L'amiloidosi AL è una malattia grave e progressiva: è una forma di amiloidosi causata dalla deposizione nei tessuti di catene leggere libere, cioè di un frammento di anticorpi. Questi anticorpi sono prodotti da una piccola popolazione cellulare neoplastica chiamata clone di plasmacellule, ovvero cellule che normalmente sono deputate alla produzione di anticorpi. Nei pazienti affetti, queste cellule possono dare origine a un piccolo tumore che produce una catena leggera, in grado di formare dei depositi di amiloide in molti organi.

Praticamente tutti gli organi possono essere interessati, con l'eccezione del cervello, ma quelli colpiti più spesso sono il cuore e i reni”, spiega il prof. Giovanni Palladini, Direttore del Centro per l’Amiloidosi del Policlinico San Matteo di Pavia (Clicca QUI o sull’immagine per guardare la video-intervista). “Il cuore è quello che condiziona di più la prognosi, perché mette più in pericolo la vita dei pazienti. I sintomi dipendono dall'interessamento d'organo e possono essere scompenso cardiaco, perdita di proteine con le urine, sindrome nefrosica e ingrossamento del fegato (epatomegalia). Sono tutti sintomi aspecifici, che mimano malattie non rare”.

L'amiloidosi AL è senza dubbio una malattia rara. In Italia sono state fatte delle stime sulla sua frequenza sulla base dell'esperienza del Centro di Pavia: gli esperti si aspettano circa 600 nuovi pazienti ogni anno, e il solo Policlinico San Matteo ne prende in carico circa 300-350 all'anno.

Una strategia terapeutica, fortunatamente, esiste: è possibile trattare l'amiloidosi AL attaccando le cellule che la producono – il clone di plasmacellule – con l'utilizzo di approcci di chemioterapia e di immunoterapia diretti contro questa piccola popolazione neoplastica.

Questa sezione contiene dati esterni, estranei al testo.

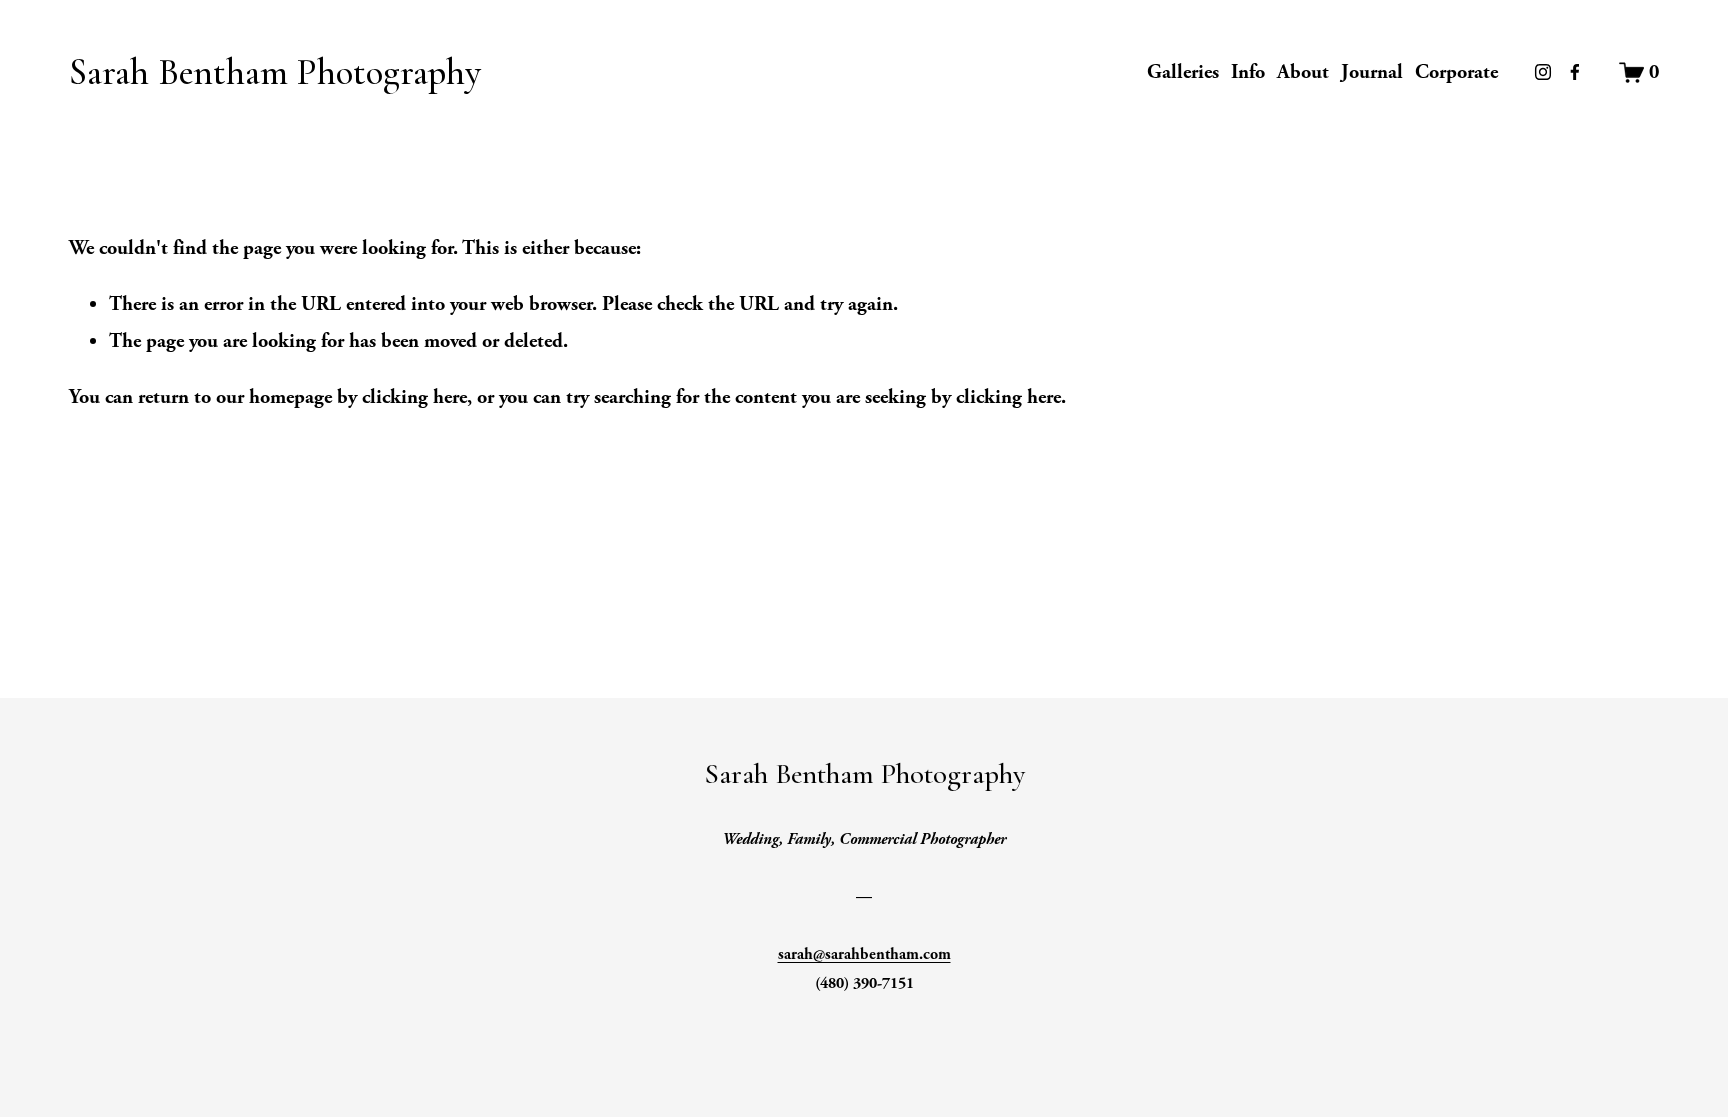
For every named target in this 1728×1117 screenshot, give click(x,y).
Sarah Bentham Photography (275, 72)
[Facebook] (1575, 72)
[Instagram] (1543, 72)
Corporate (1456, 72)
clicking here (414, 397)
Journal (1372, 72)
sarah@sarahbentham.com (864, 954)
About (1303, 72)
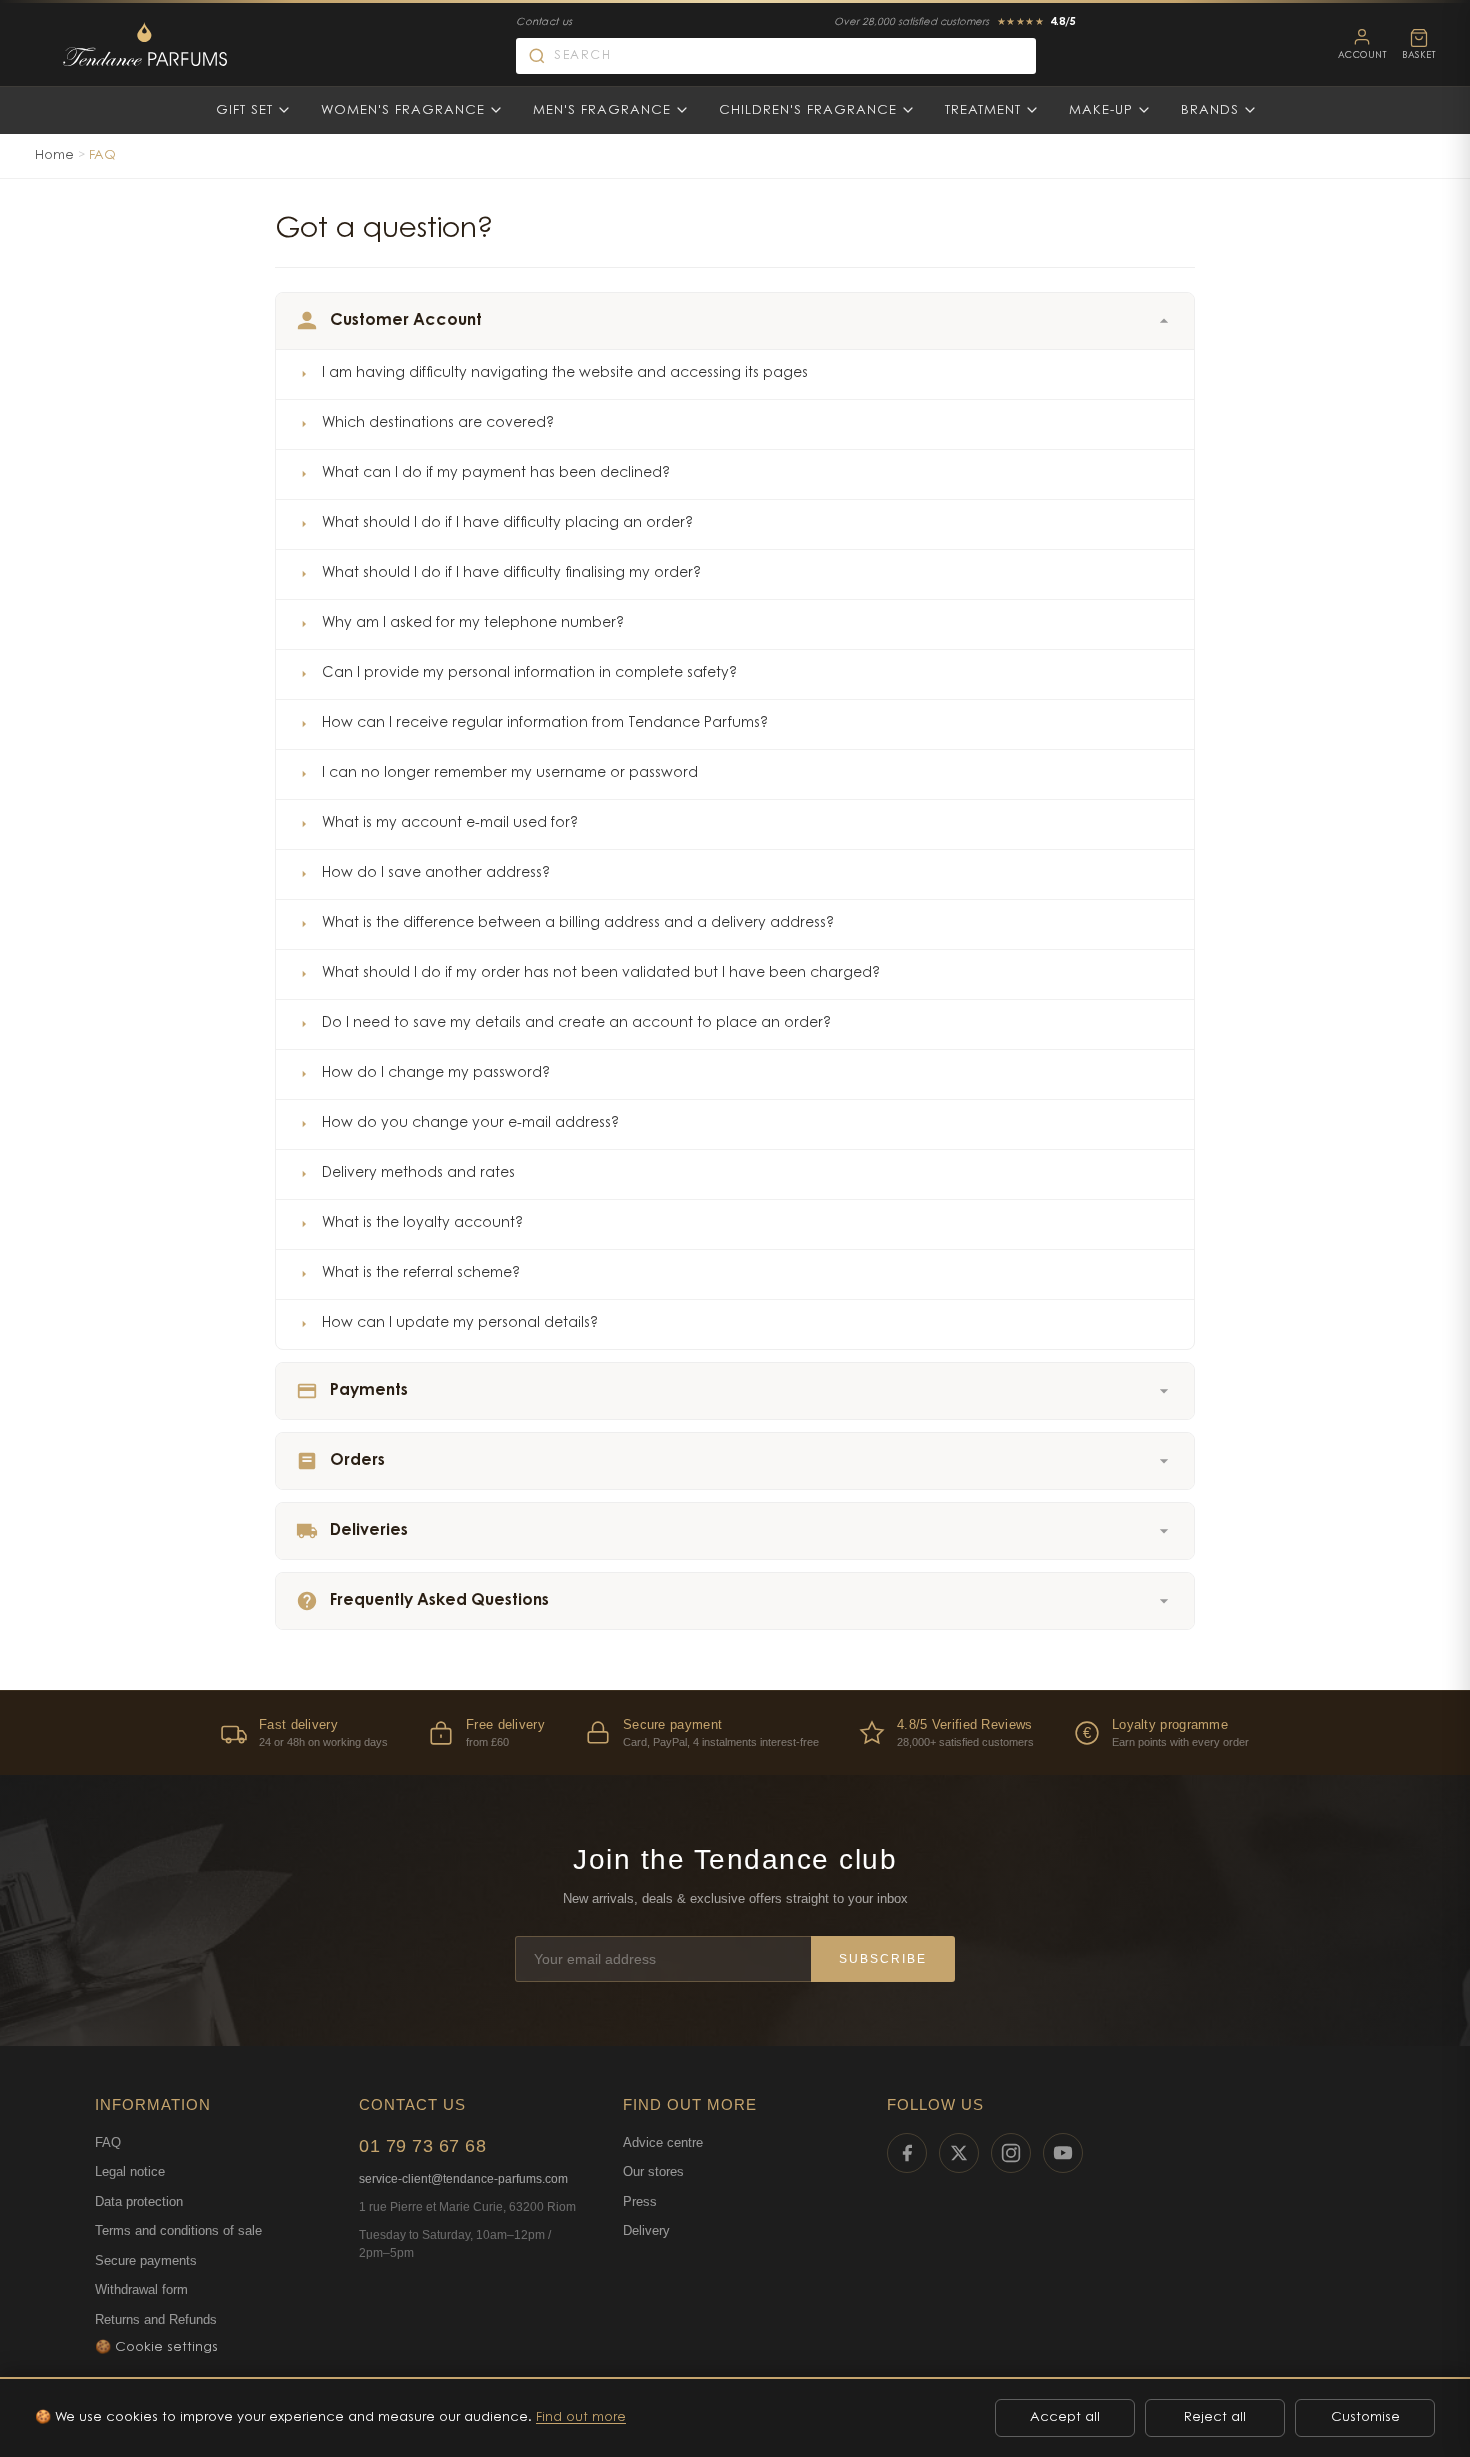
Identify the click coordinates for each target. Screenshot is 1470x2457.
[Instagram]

Si possono usare dei farmaci chemioterapici, che attaccano direttamente la replicazione cellulare, o dei farmaci come gli inibitori del proteasoma, che attaccano il modo in cui la cellula gestisce internamente le proteine tossiche, tra cui proprio le catene leggere amiloidogeniche. Oppure, come è stato fatto più recentemente, possiamo usare delle immunoterapie, come ad esempio il daratumumab, che sono basate su anticorpi che riconoscono delle molecole sulla superficie di queste cellule”, conclude Palladini. “Oggi questi approcci si usano combinati e, grazie a uno studio molto recente, abbiamo finalmente la prima terapia specificamente approvata per l’amiloidosi AL, che è basata proprio sul daratumumab”.